Are the weights in a neural network always of type Float?

It never became completely clear to me what data type the weights in a neural network have. I guess it is float most of the time. But could it also be int sometimes? Or maybe something different?

I guess the use of the sigmoid and relu functions points clearly in the direction of floats, but what if i have an application where i want int’s as an output?
But i am really just asking out of interest.

Weights are always real (floating-point) numbers. Floats can cover integers as well.

There are easy ways to deal with that. E.g. in the case of a binary classification, we take the output of sigmoid and just round it to an integer by writing:

prediction = (a > 0.5)

In the case of a multiclass classifier, you can do a similar thing with the softmax output, which gives you a probability distribution on the possible output classes: it’s easy to convert that to a “one hot” vector giving the predicted class and then convert that to a categorical value (0 to C-1, where C is the number of classes).

Hello @Michael_Weingran

In gradient descent, we must use float for the weights during training. After training, however, in order to reduce the size of the model, we can give up some model performance by converting the weights (e.g. 32-bit float) into integers (e.g. 8-bit integer). For example, we do this before downloading the model to a microcontroller.

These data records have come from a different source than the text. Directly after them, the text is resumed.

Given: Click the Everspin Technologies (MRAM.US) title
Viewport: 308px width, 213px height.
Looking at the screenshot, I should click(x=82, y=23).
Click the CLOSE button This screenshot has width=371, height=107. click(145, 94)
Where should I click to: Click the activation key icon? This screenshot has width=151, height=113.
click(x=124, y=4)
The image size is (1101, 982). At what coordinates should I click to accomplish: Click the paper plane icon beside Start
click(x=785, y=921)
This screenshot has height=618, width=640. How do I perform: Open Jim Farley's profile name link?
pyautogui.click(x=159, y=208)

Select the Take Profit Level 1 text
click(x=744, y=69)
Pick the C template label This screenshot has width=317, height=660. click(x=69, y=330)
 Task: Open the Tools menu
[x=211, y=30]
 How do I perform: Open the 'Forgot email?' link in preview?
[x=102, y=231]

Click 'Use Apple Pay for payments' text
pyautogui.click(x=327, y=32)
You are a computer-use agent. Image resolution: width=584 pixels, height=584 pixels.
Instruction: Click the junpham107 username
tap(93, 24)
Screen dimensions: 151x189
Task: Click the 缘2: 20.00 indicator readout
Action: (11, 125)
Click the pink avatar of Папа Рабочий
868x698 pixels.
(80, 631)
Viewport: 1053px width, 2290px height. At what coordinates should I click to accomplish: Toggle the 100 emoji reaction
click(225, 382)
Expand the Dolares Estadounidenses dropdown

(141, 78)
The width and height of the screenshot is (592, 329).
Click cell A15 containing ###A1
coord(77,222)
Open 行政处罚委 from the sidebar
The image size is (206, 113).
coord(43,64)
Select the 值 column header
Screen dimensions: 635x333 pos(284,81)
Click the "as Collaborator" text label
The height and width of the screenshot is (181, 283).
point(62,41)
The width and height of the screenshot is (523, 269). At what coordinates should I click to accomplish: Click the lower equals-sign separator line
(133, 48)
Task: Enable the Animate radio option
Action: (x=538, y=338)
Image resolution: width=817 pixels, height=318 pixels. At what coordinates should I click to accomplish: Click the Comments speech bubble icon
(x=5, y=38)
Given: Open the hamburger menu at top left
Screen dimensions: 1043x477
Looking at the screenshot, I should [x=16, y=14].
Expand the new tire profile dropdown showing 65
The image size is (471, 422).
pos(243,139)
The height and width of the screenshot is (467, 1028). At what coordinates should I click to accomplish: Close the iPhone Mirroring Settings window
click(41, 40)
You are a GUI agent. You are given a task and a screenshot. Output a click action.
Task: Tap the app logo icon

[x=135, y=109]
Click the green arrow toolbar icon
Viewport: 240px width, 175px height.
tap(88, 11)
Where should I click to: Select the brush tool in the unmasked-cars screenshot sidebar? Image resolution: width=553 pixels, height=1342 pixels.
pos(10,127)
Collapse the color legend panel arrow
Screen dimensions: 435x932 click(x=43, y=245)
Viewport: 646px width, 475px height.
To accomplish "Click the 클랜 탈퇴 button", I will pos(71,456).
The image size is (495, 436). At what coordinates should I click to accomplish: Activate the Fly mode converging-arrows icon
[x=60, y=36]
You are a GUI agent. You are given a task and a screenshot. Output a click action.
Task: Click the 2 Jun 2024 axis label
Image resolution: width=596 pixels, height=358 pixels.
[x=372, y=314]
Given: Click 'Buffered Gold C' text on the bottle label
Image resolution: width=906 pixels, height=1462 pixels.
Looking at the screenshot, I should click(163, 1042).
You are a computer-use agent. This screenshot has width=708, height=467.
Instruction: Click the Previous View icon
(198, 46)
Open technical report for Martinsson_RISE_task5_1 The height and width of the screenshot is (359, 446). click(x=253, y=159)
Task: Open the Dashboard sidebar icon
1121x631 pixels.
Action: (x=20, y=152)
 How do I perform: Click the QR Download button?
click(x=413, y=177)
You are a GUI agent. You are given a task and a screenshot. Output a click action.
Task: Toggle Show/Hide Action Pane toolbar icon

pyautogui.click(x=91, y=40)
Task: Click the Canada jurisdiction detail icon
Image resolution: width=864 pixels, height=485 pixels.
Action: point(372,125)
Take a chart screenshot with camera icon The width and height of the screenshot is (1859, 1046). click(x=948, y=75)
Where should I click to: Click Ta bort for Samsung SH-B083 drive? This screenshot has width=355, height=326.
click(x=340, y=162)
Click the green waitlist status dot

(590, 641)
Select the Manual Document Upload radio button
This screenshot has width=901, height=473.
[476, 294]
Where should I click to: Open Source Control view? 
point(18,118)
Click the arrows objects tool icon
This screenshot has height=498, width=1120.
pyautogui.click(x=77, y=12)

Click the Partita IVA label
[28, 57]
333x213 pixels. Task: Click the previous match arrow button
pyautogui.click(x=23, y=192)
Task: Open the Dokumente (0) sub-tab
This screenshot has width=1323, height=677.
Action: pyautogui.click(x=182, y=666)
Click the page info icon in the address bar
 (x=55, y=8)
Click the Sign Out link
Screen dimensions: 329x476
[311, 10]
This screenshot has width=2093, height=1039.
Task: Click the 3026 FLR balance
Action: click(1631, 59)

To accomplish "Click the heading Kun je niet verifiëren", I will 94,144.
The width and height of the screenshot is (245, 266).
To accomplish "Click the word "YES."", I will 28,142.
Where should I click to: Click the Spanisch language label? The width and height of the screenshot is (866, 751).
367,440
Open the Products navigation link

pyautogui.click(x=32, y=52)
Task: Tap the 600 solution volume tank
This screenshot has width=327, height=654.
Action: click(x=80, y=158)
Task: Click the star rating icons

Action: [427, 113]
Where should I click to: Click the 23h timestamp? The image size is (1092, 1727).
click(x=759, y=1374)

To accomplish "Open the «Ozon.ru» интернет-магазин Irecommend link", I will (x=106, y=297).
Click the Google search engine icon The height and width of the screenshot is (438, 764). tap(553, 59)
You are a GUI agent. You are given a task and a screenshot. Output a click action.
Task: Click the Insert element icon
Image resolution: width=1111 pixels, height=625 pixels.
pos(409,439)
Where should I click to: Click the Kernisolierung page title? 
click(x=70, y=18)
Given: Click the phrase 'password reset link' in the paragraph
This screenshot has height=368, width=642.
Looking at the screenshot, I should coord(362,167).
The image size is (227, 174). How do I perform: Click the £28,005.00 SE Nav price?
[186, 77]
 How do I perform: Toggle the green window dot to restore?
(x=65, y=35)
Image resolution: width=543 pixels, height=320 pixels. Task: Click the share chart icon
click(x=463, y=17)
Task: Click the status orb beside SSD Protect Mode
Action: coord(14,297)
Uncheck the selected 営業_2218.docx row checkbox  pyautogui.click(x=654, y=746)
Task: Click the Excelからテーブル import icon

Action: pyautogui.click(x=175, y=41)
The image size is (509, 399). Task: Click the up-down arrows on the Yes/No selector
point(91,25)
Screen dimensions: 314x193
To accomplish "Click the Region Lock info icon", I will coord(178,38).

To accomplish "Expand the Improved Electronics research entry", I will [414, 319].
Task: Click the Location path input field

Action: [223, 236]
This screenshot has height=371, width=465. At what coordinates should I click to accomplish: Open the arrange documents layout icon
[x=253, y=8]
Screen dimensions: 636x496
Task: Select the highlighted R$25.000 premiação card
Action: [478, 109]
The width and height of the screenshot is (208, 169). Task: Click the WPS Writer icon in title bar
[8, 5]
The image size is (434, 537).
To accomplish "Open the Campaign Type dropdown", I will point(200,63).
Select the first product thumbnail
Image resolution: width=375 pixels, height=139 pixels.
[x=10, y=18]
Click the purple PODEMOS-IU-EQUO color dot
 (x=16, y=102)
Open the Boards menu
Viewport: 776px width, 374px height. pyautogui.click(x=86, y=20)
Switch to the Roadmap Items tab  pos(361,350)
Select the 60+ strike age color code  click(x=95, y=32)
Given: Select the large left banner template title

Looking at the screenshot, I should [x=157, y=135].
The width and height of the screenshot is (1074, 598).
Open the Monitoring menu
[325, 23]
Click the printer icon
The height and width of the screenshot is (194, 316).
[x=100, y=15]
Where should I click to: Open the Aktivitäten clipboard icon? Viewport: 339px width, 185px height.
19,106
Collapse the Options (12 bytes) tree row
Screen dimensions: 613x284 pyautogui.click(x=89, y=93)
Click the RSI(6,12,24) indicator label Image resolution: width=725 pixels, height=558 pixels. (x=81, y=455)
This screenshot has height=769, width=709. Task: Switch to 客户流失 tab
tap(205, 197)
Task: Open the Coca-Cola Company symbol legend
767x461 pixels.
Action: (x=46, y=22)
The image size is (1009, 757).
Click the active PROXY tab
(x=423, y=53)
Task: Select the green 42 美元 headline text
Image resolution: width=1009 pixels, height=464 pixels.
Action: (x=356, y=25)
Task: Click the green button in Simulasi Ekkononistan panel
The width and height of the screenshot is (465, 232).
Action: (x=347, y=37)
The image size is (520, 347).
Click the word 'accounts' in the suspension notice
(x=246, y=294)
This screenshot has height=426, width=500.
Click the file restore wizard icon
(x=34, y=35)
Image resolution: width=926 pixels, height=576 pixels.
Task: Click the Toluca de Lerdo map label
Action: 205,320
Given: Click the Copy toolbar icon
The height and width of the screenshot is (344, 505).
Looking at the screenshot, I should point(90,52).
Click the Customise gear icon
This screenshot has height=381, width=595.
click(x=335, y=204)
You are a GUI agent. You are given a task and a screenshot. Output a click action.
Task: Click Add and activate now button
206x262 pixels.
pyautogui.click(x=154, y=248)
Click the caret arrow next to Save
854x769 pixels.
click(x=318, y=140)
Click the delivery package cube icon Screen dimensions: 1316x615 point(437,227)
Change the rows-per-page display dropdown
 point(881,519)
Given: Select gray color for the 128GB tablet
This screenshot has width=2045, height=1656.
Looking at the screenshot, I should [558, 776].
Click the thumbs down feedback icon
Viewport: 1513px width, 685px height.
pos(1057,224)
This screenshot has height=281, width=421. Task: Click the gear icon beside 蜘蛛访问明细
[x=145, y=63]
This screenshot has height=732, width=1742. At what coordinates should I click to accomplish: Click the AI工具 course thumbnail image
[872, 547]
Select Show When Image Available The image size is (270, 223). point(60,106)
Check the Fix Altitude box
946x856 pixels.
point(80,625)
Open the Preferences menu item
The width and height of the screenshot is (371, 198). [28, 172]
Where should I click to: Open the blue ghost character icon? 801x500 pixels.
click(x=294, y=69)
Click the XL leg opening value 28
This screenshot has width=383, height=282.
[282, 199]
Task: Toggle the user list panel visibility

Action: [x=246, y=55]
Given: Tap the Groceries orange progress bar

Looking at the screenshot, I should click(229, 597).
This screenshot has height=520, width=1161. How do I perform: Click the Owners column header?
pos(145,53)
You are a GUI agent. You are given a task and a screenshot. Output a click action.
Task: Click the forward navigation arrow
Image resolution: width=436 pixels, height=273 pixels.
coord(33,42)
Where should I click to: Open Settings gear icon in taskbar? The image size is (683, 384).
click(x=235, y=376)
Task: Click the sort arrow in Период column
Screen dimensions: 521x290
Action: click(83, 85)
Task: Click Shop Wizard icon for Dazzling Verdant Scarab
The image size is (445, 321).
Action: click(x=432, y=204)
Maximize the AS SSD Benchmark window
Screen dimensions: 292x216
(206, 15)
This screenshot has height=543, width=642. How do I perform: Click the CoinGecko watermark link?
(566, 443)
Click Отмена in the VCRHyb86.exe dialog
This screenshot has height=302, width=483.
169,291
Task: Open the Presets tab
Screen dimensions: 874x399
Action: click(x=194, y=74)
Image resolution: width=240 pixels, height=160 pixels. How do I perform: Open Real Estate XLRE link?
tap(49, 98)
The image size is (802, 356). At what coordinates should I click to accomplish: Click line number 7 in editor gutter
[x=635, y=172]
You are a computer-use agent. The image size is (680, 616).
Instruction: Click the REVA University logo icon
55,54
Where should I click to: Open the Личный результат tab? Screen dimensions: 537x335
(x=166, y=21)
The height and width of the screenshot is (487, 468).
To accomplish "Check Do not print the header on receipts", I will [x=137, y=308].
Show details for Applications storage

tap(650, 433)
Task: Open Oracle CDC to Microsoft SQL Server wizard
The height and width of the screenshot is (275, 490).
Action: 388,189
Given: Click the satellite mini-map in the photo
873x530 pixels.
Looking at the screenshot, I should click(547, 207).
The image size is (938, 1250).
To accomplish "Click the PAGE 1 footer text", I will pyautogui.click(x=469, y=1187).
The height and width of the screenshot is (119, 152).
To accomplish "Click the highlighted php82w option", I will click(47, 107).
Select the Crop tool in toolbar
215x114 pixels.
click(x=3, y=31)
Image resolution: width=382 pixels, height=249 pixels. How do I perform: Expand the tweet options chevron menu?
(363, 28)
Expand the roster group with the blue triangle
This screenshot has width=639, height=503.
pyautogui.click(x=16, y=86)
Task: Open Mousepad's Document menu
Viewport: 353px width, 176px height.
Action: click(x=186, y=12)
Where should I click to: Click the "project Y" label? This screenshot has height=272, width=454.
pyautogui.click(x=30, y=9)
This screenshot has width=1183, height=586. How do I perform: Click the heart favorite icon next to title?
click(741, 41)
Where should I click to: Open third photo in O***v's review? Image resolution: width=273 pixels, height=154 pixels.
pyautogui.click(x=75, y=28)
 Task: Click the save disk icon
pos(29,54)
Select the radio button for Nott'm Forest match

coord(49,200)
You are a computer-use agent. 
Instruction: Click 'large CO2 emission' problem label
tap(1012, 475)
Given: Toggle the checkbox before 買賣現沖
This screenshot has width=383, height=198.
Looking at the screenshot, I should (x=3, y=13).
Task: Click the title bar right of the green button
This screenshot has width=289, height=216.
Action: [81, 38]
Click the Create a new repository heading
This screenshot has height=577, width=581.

Asking for integer output is a different thing, because we can have both float weights and integer outputs at the same time. @paulinpaloalto suggested a way for classification, as for regression, you may choose to round the floating point output to the nearest integer. Both are post-processing of the outputs after the training is finished.

Cheers,
Raymond

You’re giving me flashbacks to a project using a 4-bit microprocessor to do 16-bit math without access to a high level language, and the only way to re-scale numbers was by rotating them to the right bitwise in an accumulator.

I didn’ thought of that. You are absolutely right. Gradient decent with integers would probably not work at all. Thanks for that.

Very good point, @Michael_Weingran :slight_smile:

Cheers,
Raymond